(Records for locating described items)
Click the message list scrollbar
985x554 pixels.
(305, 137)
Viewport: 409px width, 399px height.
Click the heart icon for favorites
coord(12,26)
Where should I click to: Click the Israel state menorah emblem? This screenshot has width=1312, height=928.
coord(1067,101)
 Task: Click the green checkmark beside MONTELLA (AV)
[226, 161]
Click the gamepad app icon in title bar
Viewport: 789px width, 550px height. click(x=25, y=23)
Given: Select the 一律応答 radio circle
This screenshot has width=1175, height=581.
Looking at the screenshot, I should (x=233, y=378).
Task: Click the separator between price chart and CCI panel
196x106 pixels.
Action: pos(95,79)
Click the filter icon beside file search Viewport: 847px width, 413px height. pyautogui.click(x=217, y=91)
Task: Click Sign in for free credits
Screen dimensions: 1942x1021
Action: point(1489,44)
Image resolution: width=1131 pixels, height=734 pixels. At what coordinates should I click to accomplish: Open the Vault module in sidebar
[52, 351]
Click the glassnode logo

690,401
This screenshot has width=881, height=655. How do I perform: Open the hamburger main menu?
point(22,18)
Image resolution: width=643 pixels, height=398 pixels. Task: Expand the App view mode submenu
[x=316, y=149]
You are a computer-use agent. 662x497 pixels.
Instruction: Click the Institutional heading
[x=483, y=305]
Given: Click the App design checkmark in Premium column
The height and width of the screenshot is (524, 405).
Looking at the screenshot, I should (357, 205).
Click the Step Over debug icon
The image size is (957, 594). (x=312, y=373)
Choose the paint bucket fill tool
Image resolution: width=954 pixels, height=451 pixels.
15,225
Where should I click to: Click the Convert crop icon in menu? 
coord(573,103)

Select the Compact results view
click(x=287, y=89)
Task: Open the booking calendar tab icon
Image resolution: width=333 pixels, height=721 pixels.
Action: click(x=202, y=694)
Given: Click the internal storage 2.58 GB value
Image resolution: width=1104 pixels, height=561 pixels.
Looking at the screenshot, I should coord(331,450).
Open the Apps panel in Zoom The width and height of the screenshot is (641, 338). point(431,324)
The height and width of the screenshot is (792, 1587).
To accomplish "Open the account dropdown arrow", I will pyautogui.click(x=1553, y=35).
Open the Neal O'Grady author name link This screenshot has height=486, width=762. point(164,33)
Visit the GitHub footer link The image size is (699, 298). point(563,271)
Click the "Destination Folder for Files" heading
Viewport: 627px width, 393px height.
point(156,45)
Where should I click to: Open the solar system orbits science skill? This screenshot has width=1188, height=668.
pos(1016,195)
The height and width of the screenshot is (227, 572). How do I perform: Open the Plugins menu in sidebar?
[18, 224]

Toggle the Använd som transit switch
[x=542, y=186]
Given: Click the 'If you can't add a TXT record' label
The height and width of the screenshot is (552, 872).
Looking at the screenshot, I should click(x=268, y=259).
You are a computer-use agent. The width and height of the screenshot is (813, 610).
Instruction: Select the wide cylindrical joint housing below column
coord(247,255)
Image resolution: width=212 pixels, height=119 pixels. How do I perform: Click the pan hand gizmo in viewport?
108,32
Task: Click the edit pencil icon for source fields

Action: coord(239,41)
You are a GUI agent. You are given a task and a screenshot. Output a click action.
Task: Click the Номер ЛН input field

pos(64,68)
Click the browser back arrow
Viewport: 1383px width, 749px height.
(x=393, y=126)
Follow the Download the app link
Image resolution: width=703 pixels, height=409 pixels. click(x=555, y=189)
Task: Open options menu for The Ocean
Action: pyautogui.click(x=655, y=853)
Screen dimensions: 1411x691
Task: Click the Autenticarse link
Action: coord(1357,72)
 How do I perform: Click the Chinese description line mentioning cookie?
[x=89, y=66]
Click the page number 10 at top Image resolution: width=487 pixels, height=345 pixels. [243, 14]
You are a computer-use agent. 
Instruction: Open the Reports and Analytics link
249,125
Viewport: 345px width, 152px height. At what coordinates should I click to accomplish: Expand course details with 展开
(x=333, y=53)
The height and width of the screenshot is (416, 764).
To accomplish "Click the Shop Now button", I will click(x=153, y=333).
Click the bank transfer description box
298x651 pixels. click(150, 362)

▶ **WORK REQUIRED**
From the lines above, extract every line containing the string "description", where case counts. Copy each matching line in full.

▶ **TASK OUTPUT**
 How do I perform: Click the Chinese description line mentioning cookie?
Click the bank transfer description box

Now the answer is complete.